There are two main types of transfer switches available for residential use: manual and automatic. Both have their own benefits and drawbacks, but a manual switch is typically the least expensive. They are usually easy to set up and can be found at local hardware stores. An automatic transfer switch can be more expensive, but it is more convenient. It can also save homeowners money on fuel costs. If you want to go with an automatic switch, it is important to get the right size for your house, as it must be able to handle the maximum load for which you’ll need it.

Gas Connections

Once your generator has been positioned, a licensed professional will make the gas connection. This is done by digging a trench from the home to the generator and connecting with a gas line that connects to your natural or propane gas meter. It’s important that the piping is sized correctly to ensure sufficient fuel supply to your generator during an outage. An improperly sized line can cause operational problems due to excessive pressure buildup. A licensed professional will ensure that the correct size is used and test for leaks before burying the pipe.

Your natural or propane gas will be brought in through pipes that are buried underground and are installed in compliance with all applicable codes and standards. A variety of piping options are available, including polypipe, flex fuel lines, and risers. Regardless of the piping type, it is crucial that a manual shut-off valve is installed at your home’s gas meter to provide an external source of fuel control for your generator.

During the gas line installation process, the contractor will determine how much your generator will be able to power during an outage. This will be based on the number of circuits connected to your generator, as well as the kW (Kilowatt) rating. This will include appliances such as your kitchen, furnace, hot water heater, security system, garage-door opener, and a few lights or outlets.

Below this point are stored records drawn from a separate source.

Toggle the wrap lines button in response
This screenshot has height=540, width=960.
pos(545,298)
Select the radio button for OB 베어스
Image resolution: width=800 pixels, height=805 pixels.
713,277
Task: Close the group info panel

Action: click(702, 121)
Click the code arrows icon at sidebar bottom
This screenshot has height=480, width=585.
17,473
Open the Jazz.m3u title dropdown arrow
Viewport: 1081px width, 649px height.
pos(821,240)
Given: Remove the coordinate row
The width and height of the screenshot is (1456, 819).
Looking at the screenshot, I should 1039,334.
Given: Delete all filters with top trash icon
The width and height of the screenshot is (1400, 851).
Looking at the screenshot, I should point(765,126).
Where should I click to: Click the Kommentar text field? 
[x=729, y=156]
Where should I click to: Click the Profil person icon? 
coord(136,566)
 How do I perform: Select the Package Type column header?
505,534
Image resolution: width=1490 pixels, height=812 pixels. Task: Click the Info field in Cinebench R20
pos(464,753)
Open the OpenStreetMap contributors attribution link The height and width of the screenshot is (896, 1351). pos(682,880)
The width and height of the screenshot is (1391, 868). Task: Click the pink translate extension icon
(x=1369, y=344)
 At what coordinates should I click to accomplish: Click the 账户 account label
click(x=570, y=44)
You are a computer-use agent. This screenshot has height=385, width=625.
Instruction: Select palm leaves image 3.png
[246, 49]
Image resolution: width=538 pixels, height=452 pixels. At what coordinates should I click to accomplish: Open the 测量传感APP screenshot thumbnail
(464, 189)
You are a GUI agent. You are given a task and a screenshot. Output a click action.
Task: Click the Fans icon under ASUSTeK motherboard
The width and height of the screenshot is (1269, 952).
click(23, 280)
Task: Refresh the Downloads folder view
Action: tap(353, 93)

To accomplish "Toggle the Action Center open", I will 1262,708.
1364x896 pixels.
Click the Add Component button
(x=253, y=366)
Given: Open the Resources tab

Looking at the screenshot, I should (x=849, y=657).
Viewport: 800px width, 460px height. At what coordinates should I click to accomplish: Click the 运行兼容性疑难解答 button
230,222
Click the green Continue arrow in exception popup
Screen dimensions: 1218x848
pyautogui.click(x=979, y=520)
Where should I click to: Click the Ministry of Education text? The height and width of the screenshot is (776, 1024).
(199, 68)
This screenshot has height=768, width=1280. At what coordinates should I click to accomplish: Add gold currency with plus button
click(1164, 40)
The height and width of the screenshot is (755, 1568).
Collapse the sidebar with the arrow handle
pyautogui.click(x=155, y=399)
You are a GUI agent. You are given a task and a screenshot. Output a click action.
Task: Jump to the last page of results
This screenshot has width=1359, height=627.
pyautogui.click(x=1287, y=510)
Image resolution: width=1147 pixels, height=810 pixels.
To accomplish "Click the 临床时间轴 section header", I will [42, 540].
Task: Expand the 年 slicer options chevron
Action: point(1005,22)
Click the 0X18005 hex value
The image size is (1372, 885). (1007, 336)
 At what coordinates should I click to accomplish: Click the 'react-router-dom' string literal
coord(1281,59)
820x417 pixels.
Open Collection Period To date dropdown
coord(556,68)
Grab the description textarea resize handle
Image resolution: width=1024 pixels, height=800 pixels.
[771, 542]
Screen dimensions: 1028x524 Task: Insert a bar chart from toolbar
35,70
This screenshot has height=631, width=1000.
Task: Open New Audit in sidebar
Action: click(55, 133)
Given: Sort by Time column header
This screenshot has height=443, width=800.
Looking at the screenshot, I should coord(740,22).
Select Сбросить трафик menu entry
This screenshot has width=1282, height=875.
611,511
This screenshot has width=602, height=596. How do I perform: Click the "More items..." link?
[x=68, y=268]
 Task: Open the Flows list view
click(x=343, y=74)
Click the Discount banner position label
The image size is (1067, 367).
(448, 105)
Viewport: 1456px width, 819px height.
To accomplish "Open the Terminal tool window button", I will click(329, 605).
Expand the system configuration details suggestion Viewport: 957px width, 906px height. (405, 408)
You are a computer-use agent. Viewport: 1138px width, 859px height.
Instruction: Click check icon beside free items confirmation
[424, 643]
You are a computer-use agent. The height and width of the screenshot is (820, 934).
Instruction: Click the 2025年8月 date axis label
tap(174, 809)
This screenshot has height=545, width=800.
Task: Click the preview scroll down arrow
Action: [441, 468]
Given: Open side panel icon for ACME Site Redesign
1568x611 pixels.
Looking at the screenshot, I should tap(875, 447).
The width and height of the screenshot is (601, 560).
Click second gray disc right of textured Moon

You can decrease your generator’s kW ratings by choosing to not power certain items in your home, like your air conditioning. This will reduce your cost and will allow you to stay comfortable during an outage. However, you should still consider your family’s needs and lifestyle when deciding what to power with your generator.

Transfer Switch

The transfer switch is one of the most important parts of your backup generator. It connects your generator to your home’s electrical system, allowing you to choose which circuits will be powered during an outage. This switch is typically mounted within a few feet of your main circuit breaker box. In order to install this component, you’ll need a power cord, the generator, and your home’s electrical panel, which is usually located in the garage.

There are a few different types of transfer switches. Some are designed for use with a single generator, while others are built to be used with multiple generators. You’ll also find that these devices come in a range of amperage ratings. In addition, some offer load management features, which allow you to prioritize which appliances and equipment are powered during an outage.

When selecting a transfer switch, be sure to consider the size of your backup generator and the number of circuits it will be required to power. This will help ensure that the generator is sized correctly, and that all of your essential appliances are covered during an outage.

A professional electrician can help you determine the appropriate size of generator and transfer switch for your home. They will also be able to ensure that your generator and transfer switch are compatible with your existing electrical system. They will make sure that the transfer switch has enough wattage capacity to support the number of appliances you have connected to it.

Many jurisdictions require that a transfer switch be installed before a generator can be used in a residential setting. This is to protect the safety of utility workers and those using backup power. If you’re unsure whether your local regulations require the installation of a transfer switch, contact your local building code enforcement office.